While this body of work has been of great academic interest, it is important because it also helps inform the work being undertaken globally on climate change. Methane has a warming effect about 25 times stronger than carbon dioxide tonne for tonne, and the US Geological Survey has listed Arctic-hydrate destabilisation as one of the four most serious potential scenarios for abrupt, catastrophic climate change. 

‘This Process Has Now Been Triggered’

There is growing evidence that such destabilisation is already taking place. A recent international study, for example, observed high levels of methane are being released from sediment in East Siberia at six monitoring points in an area of 1,500 sq km about 600km offshore. “At this moment, there is unlikely to be any major impact on global warming, but the point is that this process has now been triggered,” according to one of the research team, Swedish scientist Örjan Gustafsson.

This possibility has been the basis for a number of “Doomsday” scenarios of runaway warming that could tip the Earth towards a hothouse state. Although many researchers believe these scenarios are exaggerations, the work undertaken by Allen and English does indicate a valid scientific basis for believing hydrate may represent a real threat, and therefore demands further investigation.
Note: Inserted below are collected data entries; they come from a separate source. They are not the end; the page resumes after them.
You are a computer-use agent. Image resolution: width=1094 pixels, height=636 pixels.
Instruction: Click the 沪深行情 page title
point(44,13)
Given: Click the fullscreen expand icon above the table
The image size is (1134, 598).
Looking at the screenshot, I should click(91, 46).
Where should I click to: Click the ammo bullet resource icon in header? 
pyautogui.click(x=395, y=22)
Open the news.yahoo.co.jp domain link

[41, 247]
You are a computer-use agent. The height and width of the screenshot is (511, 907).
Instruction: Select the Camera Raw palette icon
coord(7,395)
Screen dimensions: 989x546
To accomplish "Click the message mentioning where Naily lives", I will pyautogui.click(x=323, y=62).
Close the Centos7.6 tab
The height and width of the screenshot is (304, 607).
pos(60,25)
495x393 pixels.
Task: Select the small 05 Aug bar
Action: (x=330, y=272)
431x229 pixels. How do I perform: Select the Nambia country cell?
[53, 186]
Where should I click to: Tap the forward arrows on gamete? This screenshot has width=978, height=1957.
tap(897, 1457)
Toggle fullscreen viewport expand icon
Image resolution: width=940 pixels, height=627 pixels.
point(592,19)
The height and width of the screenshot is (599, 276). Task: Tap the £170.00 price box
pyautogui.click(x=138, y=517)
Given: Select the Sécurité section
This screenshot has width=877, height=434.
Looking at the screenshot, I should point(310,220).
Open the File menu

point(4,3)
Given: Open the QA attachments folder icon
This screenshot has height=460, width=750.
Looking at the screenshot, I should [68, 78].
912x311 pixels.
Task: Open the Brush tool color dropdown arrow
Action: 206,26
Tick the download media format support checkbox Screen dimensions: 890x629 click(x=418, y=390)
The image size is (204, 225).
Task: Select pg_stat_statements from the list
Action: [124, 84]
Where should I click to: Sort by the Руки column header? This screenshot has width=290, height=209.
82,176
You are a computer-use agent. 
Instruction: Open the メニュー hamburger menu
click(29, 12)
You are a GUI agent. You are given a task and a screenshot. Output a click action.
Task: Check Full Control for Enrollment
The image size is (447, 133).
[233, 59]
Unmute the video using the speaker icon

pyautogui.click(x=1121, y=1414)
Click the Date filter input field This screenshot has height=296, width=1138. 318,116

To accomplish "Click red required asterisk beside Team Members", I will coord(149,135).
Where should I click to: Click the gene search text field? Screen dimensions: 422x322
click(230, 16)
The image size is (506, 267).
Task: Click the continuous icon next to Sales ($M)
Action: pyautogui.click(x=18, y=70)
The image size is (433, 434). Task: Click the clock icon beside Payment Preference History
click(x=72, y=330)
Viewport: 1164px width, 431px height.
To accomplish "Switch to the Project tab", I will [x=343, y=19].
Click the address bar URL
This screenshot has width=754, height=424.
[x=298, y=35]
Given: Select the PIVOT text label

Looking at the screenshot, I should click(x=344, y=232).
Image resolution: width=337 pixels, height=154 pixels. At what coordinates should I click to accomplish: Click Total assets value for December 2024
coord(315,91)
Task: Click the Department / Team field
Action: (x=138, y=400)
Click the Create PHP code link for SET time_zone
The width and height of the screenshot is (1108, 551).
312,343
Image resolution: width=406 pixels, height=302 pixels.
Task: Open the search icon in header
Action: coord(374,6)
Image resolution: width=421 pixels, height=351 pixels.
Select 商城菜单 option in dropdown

A better understanding of the causes of climate change is a critical element in efforts to ameliorate its negative effects. Allen and English hope to contribute an improved understanding of the possible role hydrate destabilisation plays in this and how its rate might be affected by both microbial action and changes in the Earth’s magnetism. This will all help to better inform decision-making by policy-makers across the world. In this sense, therefore, their work is of huge economic and environmental importance.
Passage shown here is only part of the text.